其之参 御所巻き【戰國篇・第三段】

 時を少し戻す。開戦の二日前のことである。

「細川殿!好機でござるぞ!」

 勝元邸を訪れたのは畠山政長である。彼は屋敷に上がるや否や靴も揃えずに細川勝元の御座所へとドタドタ足音を立て早足で廊下を行った。そして「御免」の一言も無く、勢いよく下を向き御簾を潜ると部屋の上座に居る人物、元管領 細川勝元に無礼にも唾を飛ばしながら半ば叫ぶ様にそう言った。

「何じゃ……何事かな?」

 勝元は顔の唾を右腕で拭いながら息を切らしている政長を見上げた。彼の言葉遣いは落ち着いていたが声が震えていた。

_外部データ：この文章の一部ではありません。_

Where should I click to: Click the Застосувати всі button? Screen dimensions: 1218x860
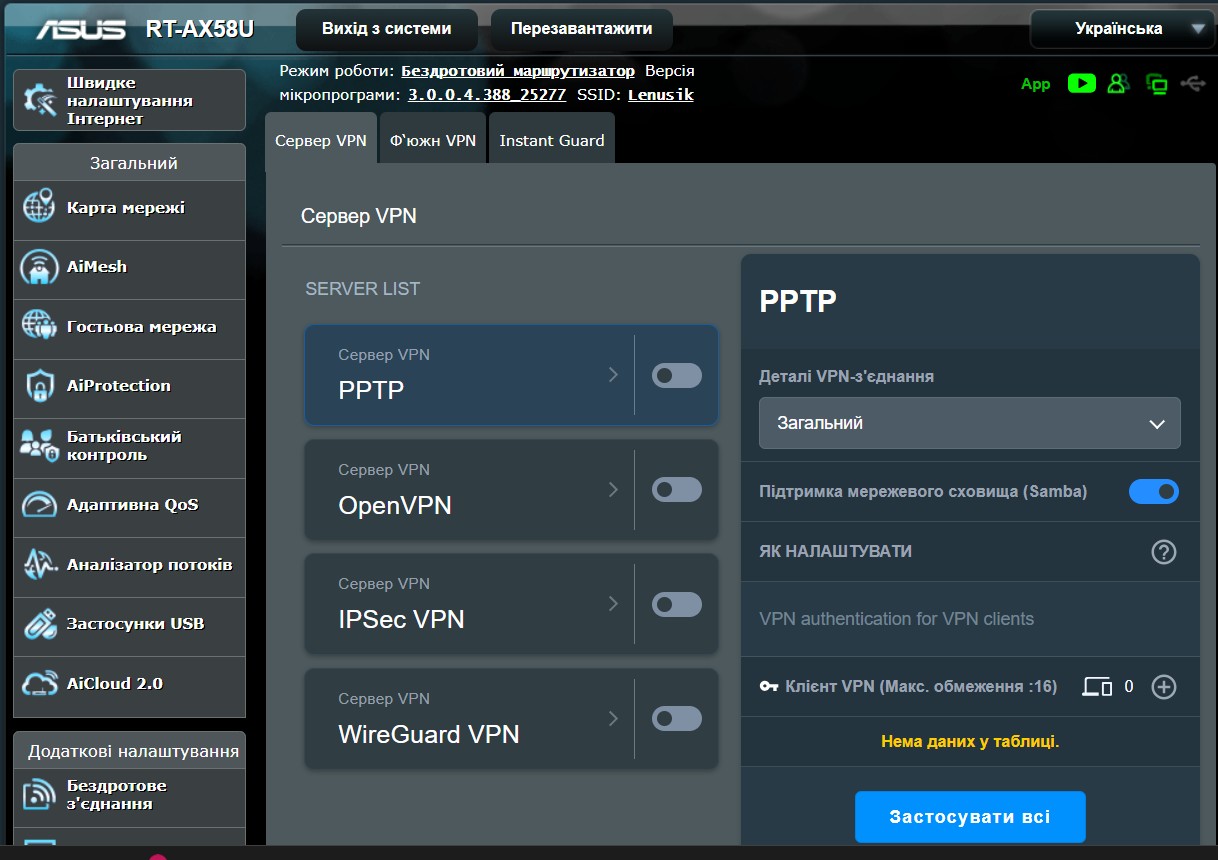coord(969,817)
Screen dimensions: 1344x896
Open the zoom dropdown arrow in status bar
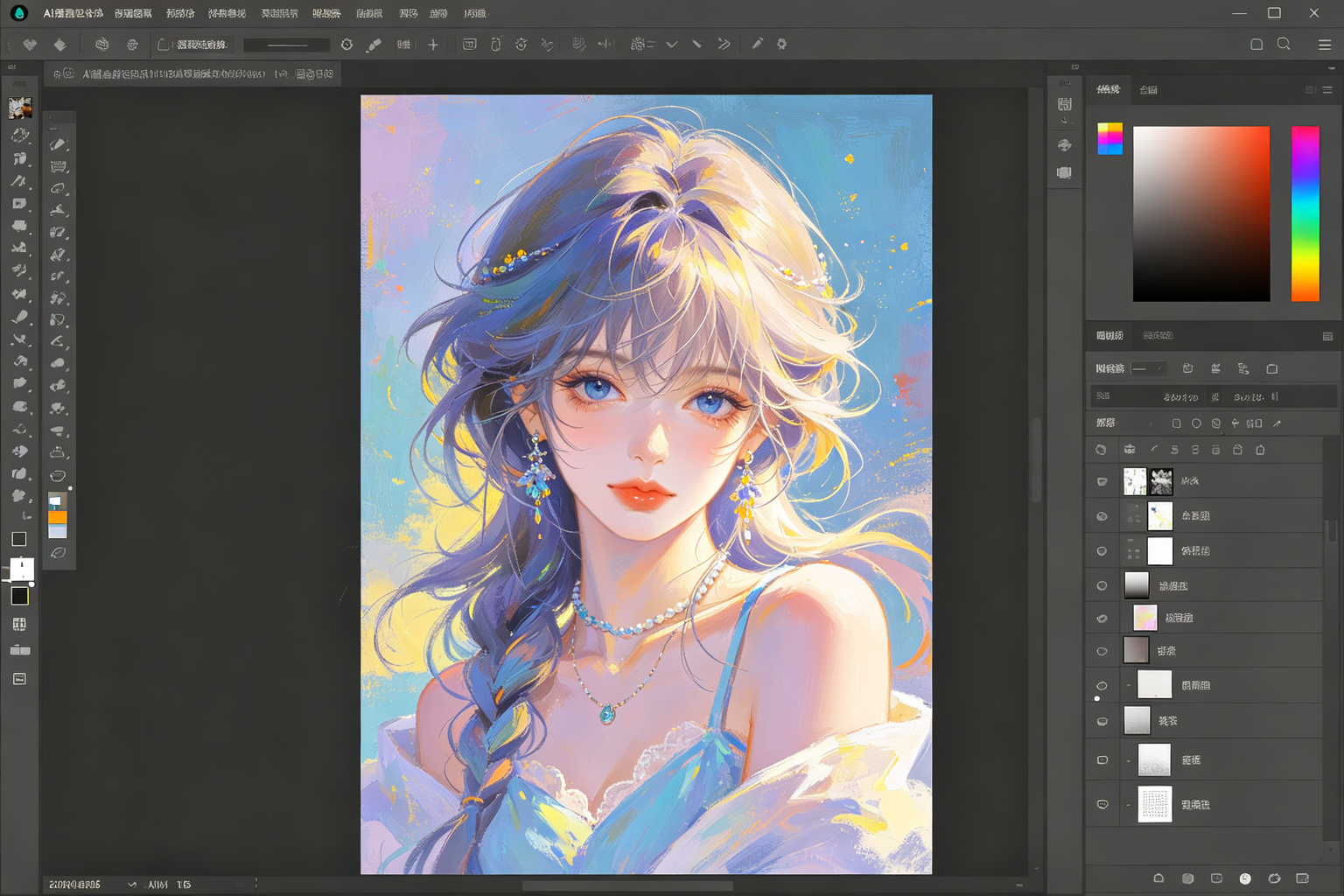point(132,885)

「宗全め……宗全めは今屋敷におりませぬ!御所巻きをするなら今が好機でございますぞ!」

「そうか。今は何処に?」

「その花の御所でわしから奪い取った椀飯の職をのうのうとこなしているところかと。今なら兵を動かしてもすぐそこの山名邸から迎撃される事は無い筈にございます。今こそ公方様に目を覚ましていただくときですぞ!」

「そうか。……そうかそうか。……そうか!……。」

 勝元は顔に満面の笑みを浮かべた。そしてすぐに立ち上がった。

「皆のもの!兼ねてより待ち望んできた時が今やってきたぞ!早々に戦支度をせいっ!急げ!」

 勝元は部屋中に響く程の大声を上げた。すると小姓たちが襖より出、「戦じゃ、戦じゃ」と叫びながら屋敷を駆け巡った。

「ではわしはこれで。御所にて会いましょう。」

「うむ。」

 勝元は力強く頷いた。政長もそれに応じて頷くとすぐさま「御免」と言い部屋を後にした。

 

 細川邸の敷地内にある仮の屋敷に着いた政長はすぐに藍韋肩赤縅の大鎧を着て縁側へと出た。その前の白州には既に家臣達や足軽頭、侍大将達が揃って鎧を着て集い、玉砂利を覆い隠していた。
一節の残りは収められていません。